_Do this_
Resume the article on the Neil Young Archives website, starting right after its last sentence.

_Document_
***

Americana / Article / Videos

EXPLORING THE NEIL YOUNG ARCHIVES

In the ever-changing world of digital advances, the question and viability of how to preserve, enhance and share one’s music continues to be a conundrum for artists. From box-sets to anniversary concerts, documentaries to reissues, everyone is looking to find new ways to monetise their back catalogues. In recent years, the Neil Young Archives website has become an online gold standard.

Neil Young has long been a proponent of both technological advancements – in train sets, his brief mid-80s foray into electronically generated sounds (Trans), his PONO digital music player and his Blu-ray enhanced physical Archives box sets. At the core of it all he prizes and promotes the sonic quality of the music he records – both on vinyl and as high resolution digital files. At some point he and a team of web experts tackled the challenge of merging high quality music with a comprehensive, user-friendly web interface that covered all corners of his career, both musically and visually. The result is his hugely impressive Neil Young Archives website.

***

_Source data_
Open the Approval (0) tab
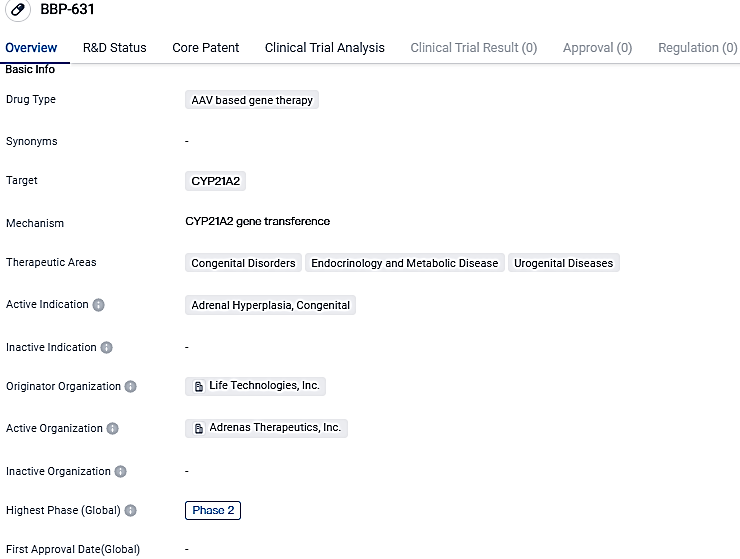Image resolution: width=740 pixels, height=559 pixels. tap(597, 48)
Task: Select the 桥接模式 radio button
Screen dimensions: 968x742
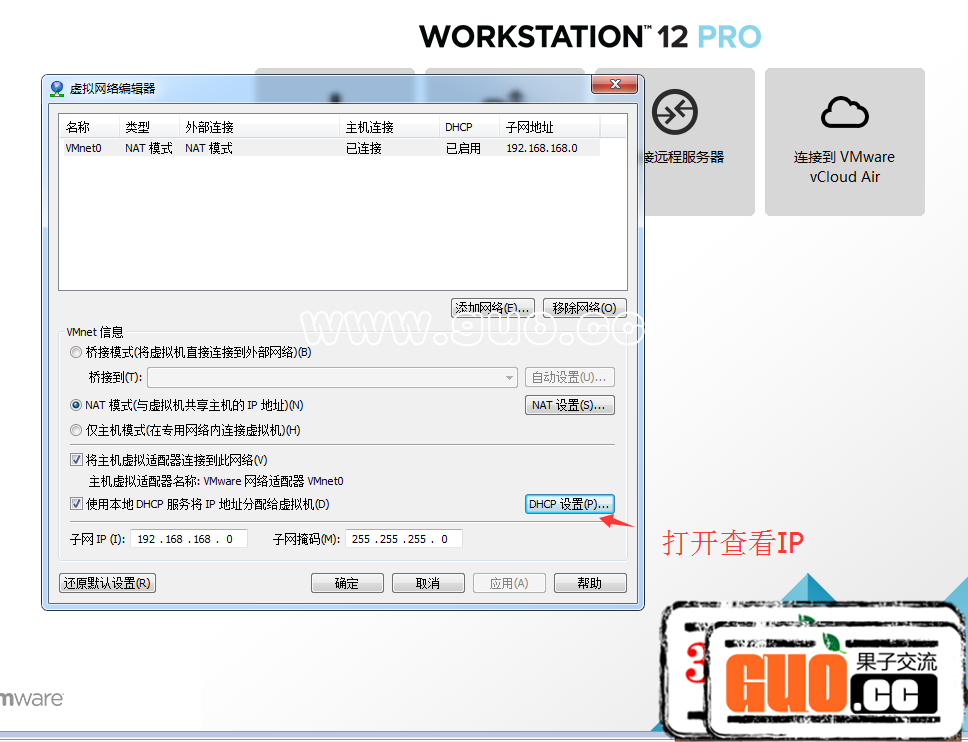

***

_Exercise response_
In the mid 2000s Young began releasing his Performance Series oflive concerts from the 1960s and 1970s, before the first massive box set The Archives Vol. 1 1963–1972 was released in 2009. Those releases set Young’s restless, forward-thinking mind in motion. The digital release of his music in high resolution and the desire to find an alternative to the MP3 and online streaming spurred on the development and release of his PONO player in 2014. It was a piece of hardware which was maligned by some but also celebrated by many audiophiles and hardcore NY fans. It had a short-lived life after the company that was running the store, Omnifone, was purchased by Apple in 2016. As he always does, Young saw that the future was online and pivoted to the development of the NYA site, which undertook a BETA test in 2018 before its official launch.

When you first arrive at the site, it quickly becomes clear how comprehensive the experience is to the user. For the casual fan, they can stream their favourite songs via the Timeline or Cabinet – a virtual filing cabinet in keeping with Young’s love of vintage music gear, cars and his homespun aesthetic. Find an album, listen to its song, read the credits and peruse historical documents and photos relating to the release. It’s a one-stop record store, library and museum. The near 60 year back catalogue covers his early band The Squires as well as Buffalo Springfield, CSNY, the legacy of Crazy Horse, various collaborations and of course his many solo releases.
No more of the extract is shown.